Screenshot grounding data
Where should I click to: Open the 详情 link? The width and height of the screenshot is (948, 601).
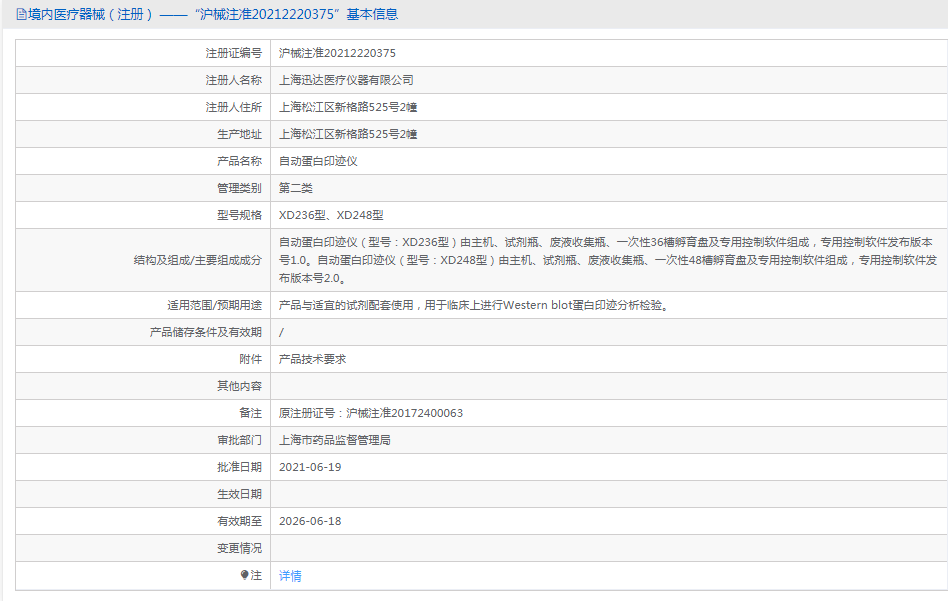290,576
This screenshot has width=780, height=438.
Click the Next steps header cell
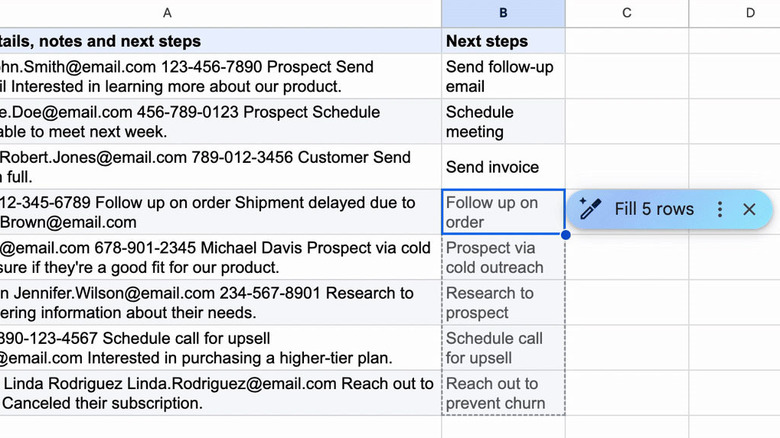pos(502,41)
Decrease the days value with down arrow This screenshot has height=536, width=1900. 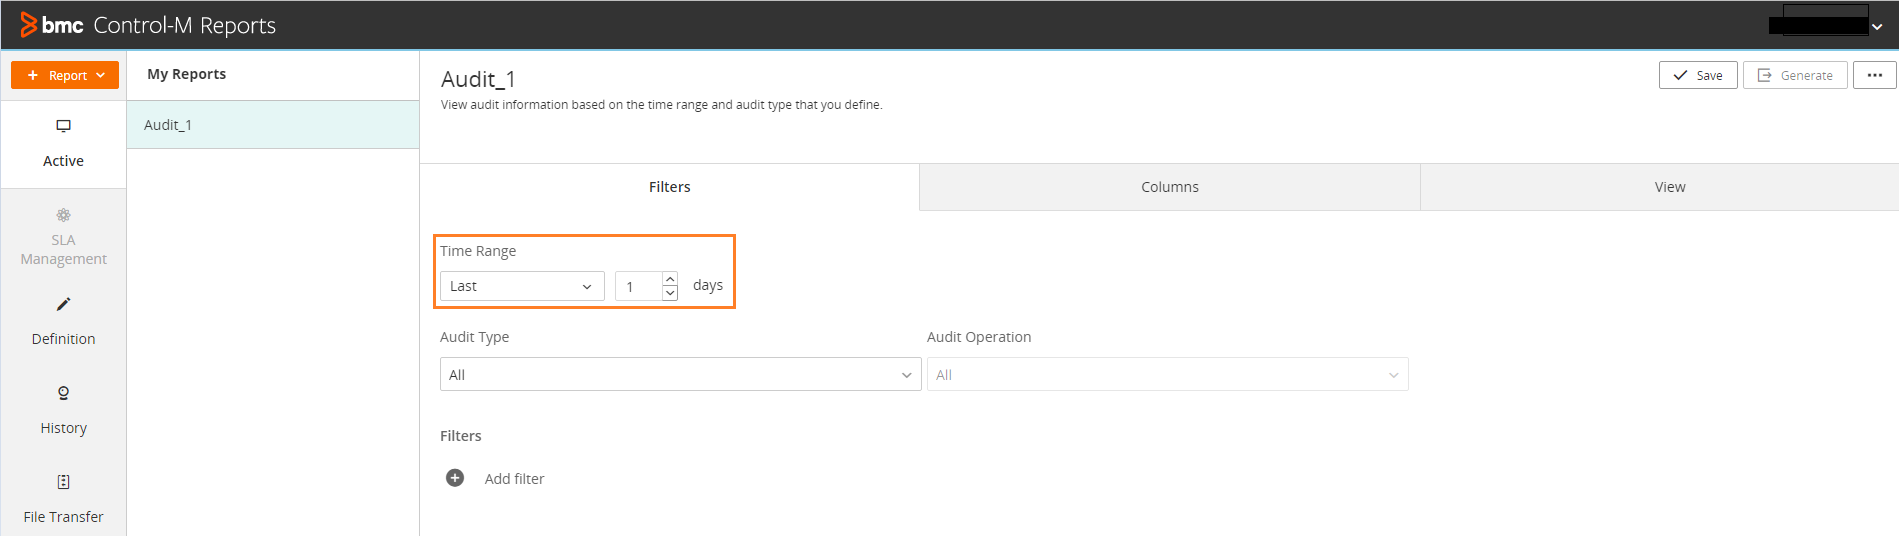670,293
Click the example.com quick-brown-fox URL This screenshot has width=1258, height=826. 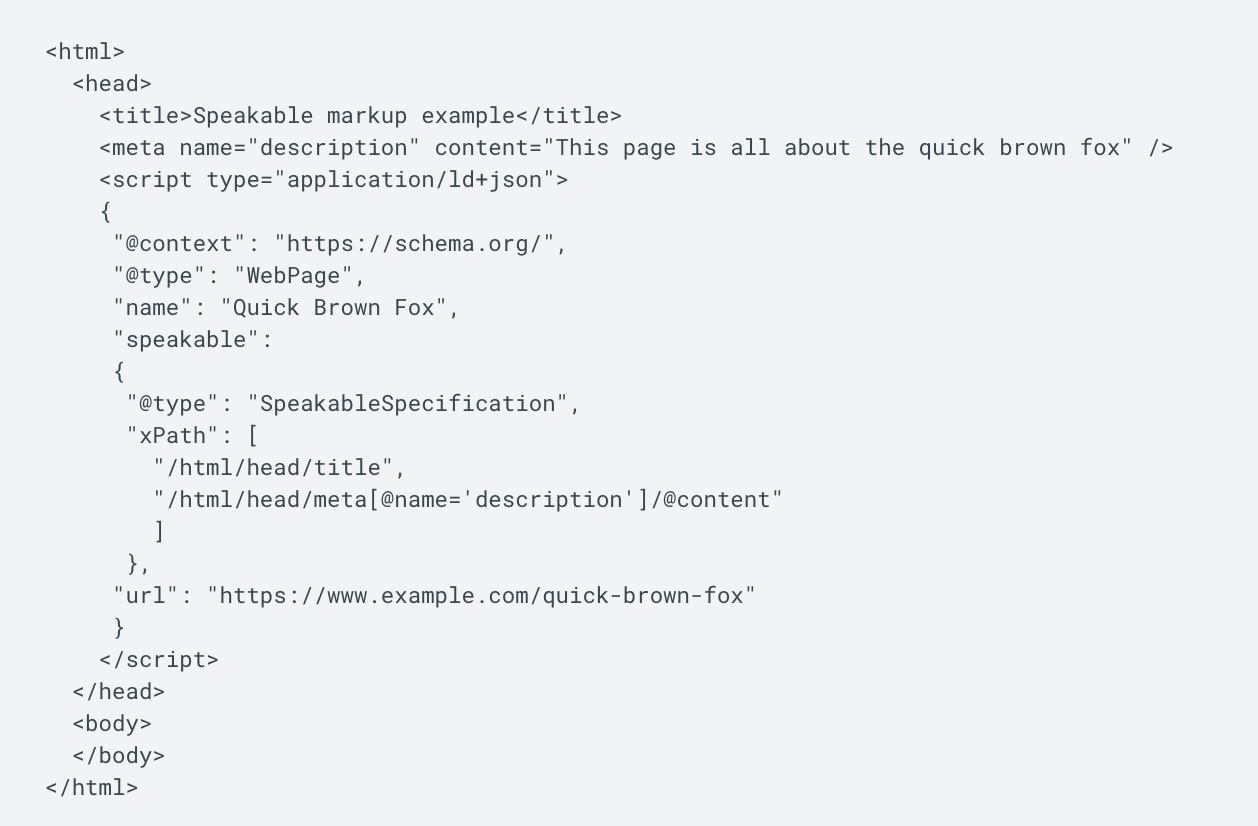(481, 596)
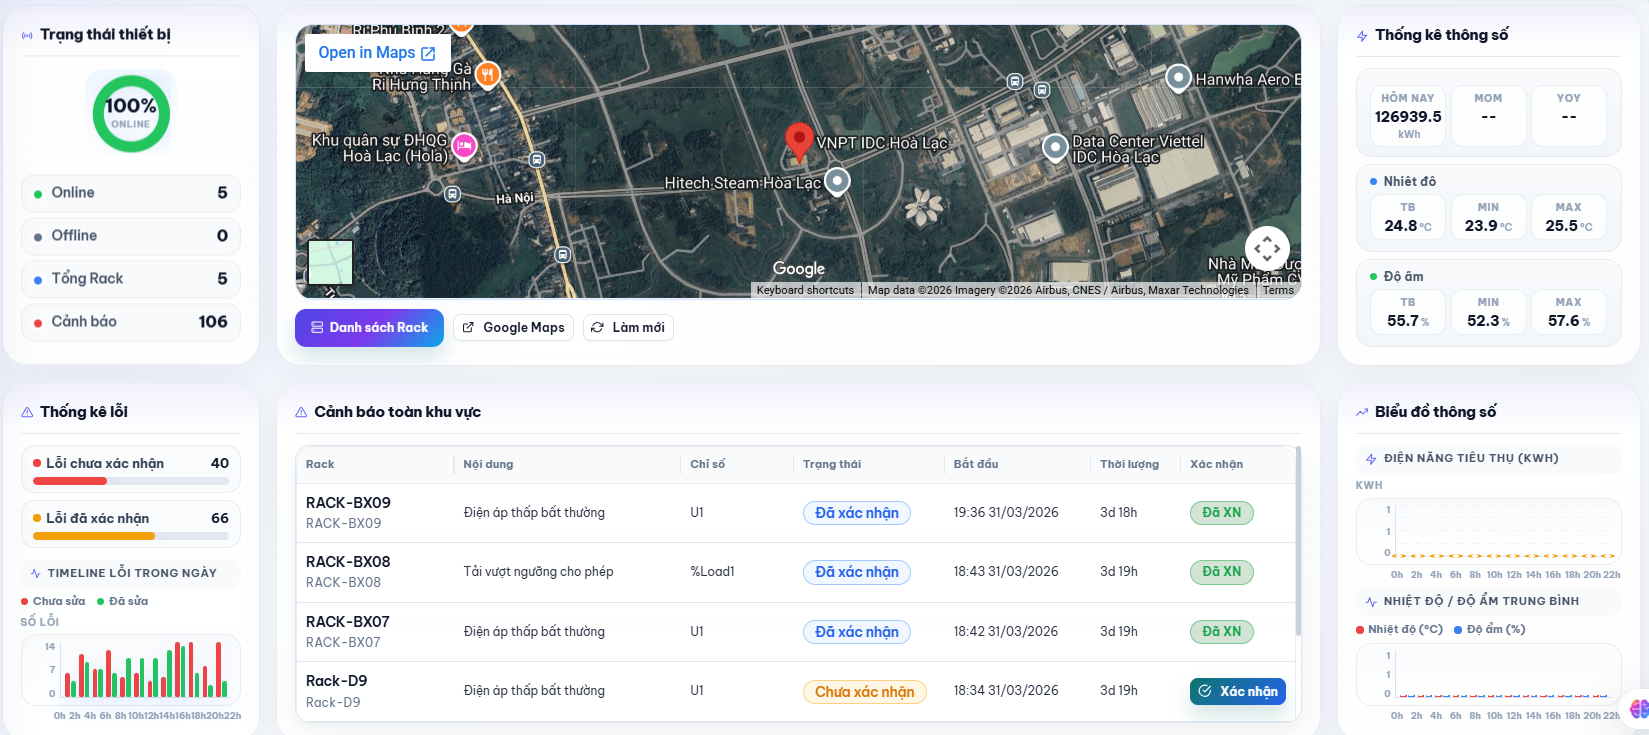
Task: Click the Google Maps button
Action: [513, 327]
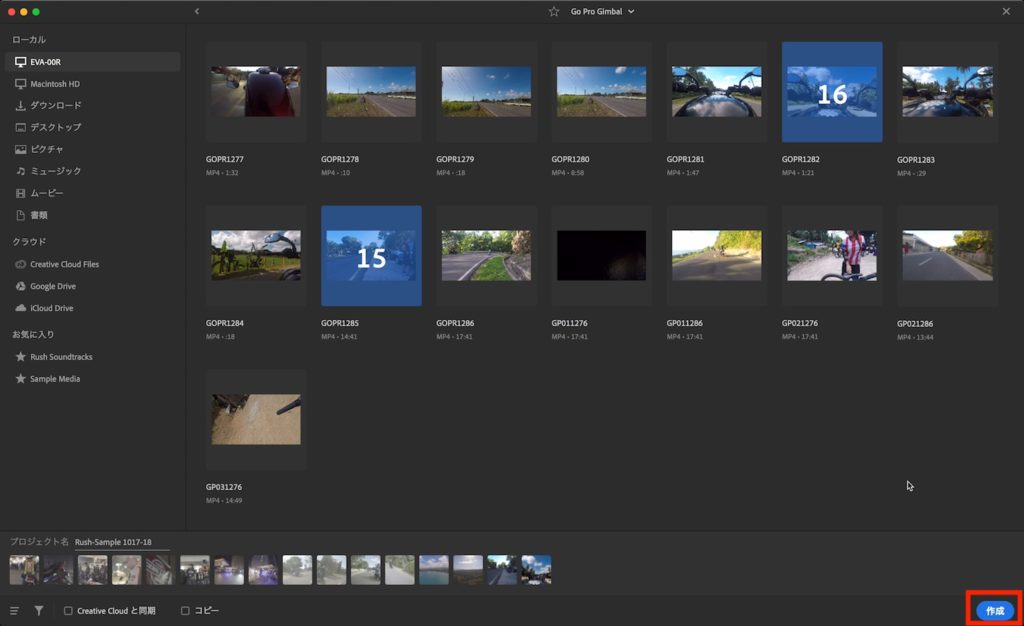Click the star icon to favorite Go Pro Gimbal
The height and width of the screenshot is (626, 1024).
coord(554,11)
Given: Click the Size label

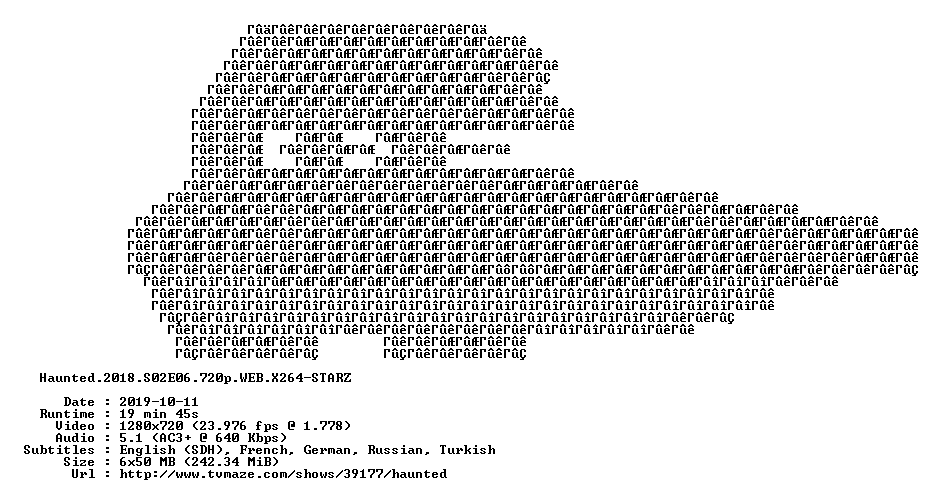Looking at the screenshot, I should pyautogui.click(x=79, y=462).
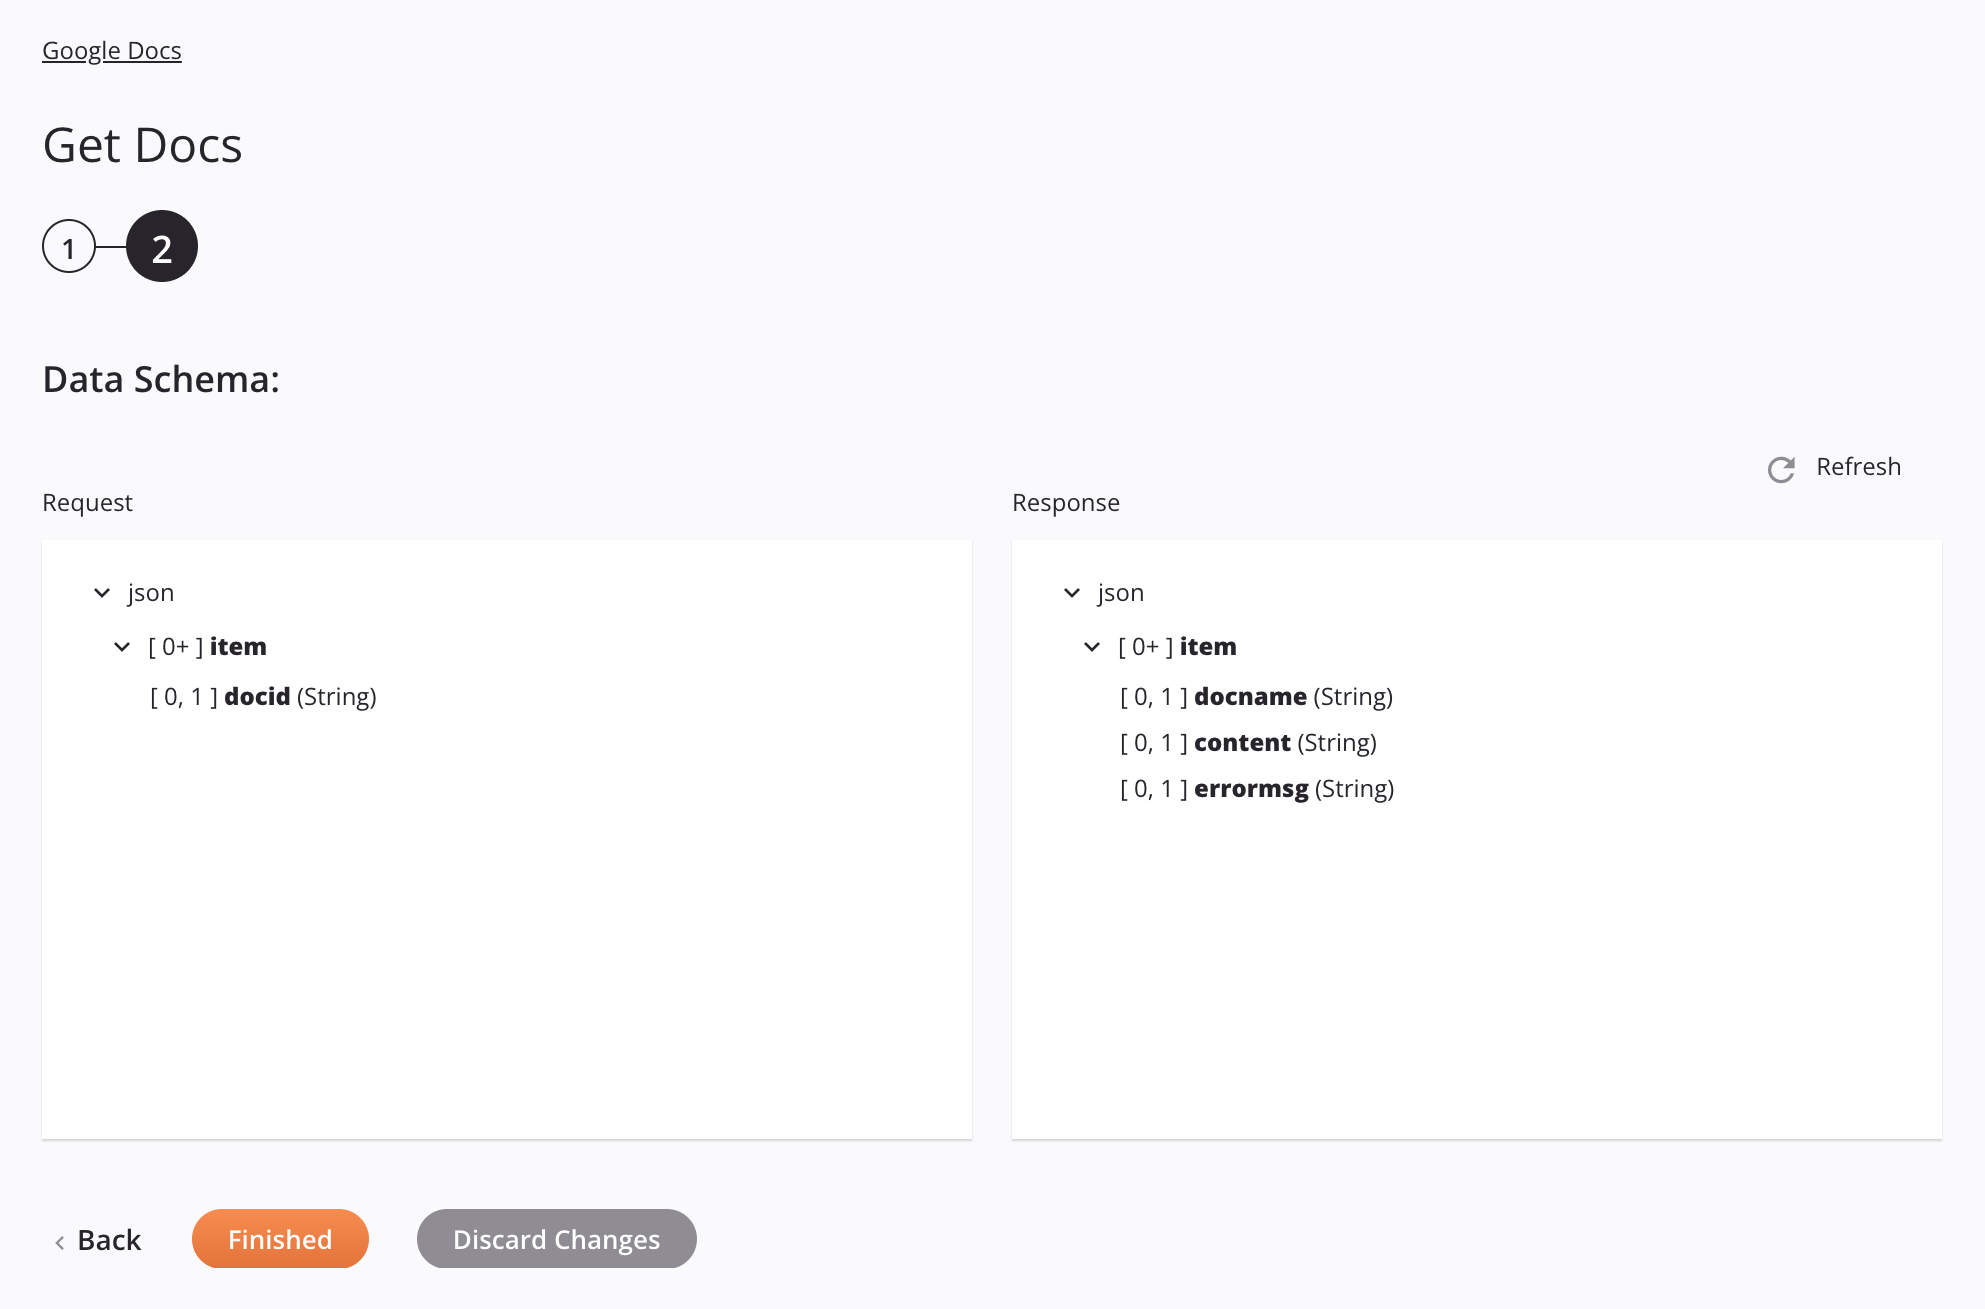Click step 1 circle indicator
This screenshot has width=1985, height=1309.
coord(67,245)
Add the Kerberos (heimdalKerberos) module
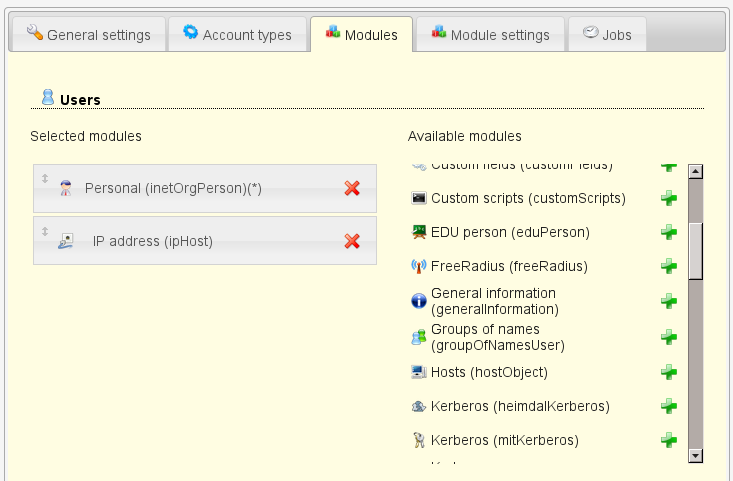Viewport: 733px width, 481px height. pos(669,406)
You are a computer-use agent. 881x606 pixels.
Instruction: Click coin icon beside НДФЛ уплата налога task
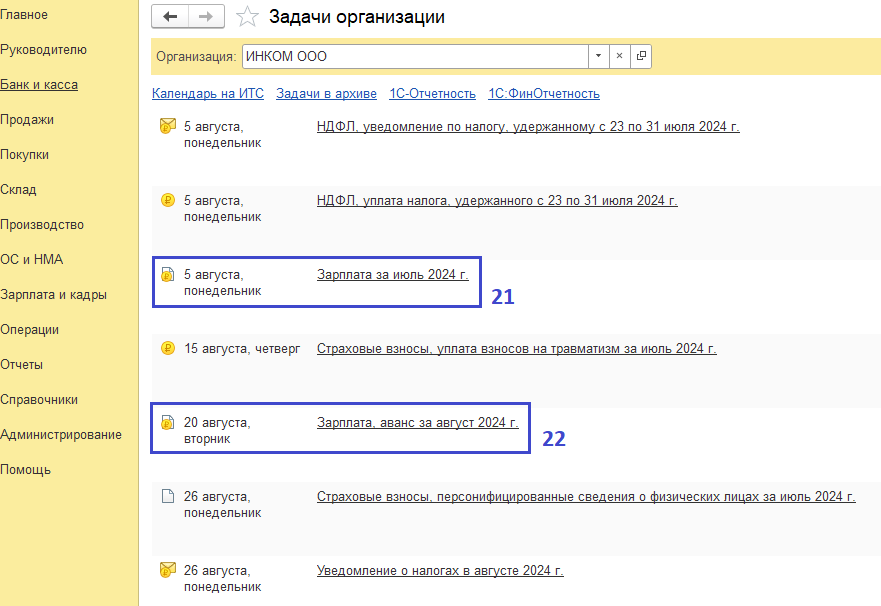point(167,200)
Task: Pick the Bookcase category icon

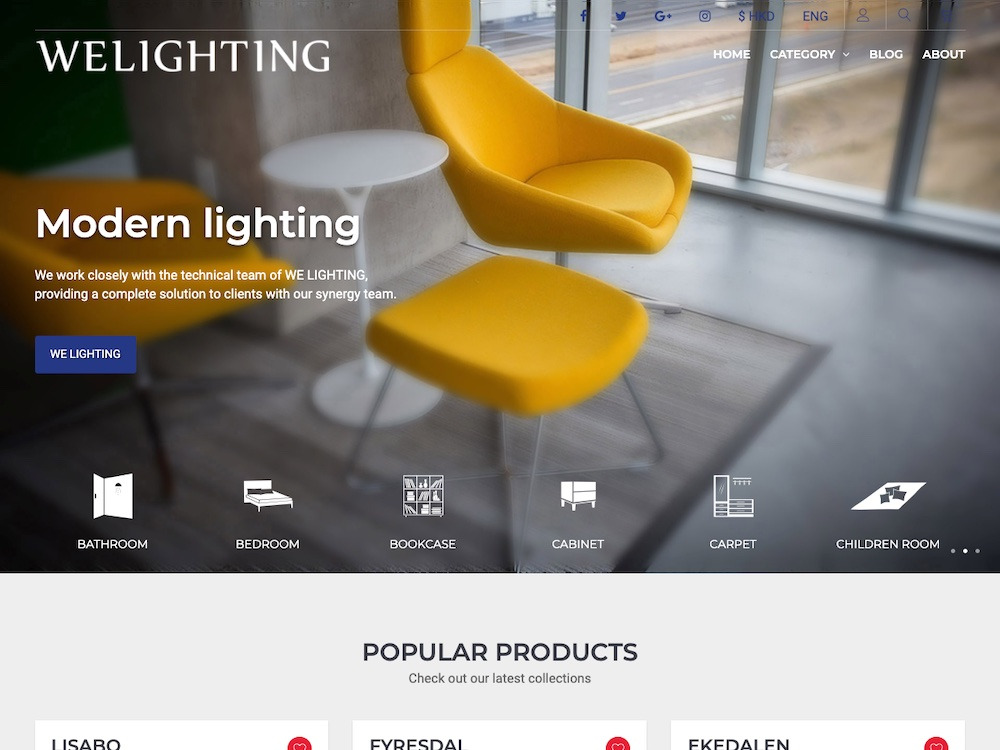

[Your objective]: Return nothing except the lines from the one containing "Add the Kerberos (heimdalKerberos) module" through the final line of the data, copied exactly. Leave out all pictures.

[Answer space]:
Add the Kerberos (heimdalKerberos) module
Viewport: 733px width, 481px height. pos(669,406)
You are a computer-use agent. 881x606 pixels.
Instruction: Click coin icon beside НДФЛ уплата налога task
point(167,200)
Task: Pick the Bookcase category icon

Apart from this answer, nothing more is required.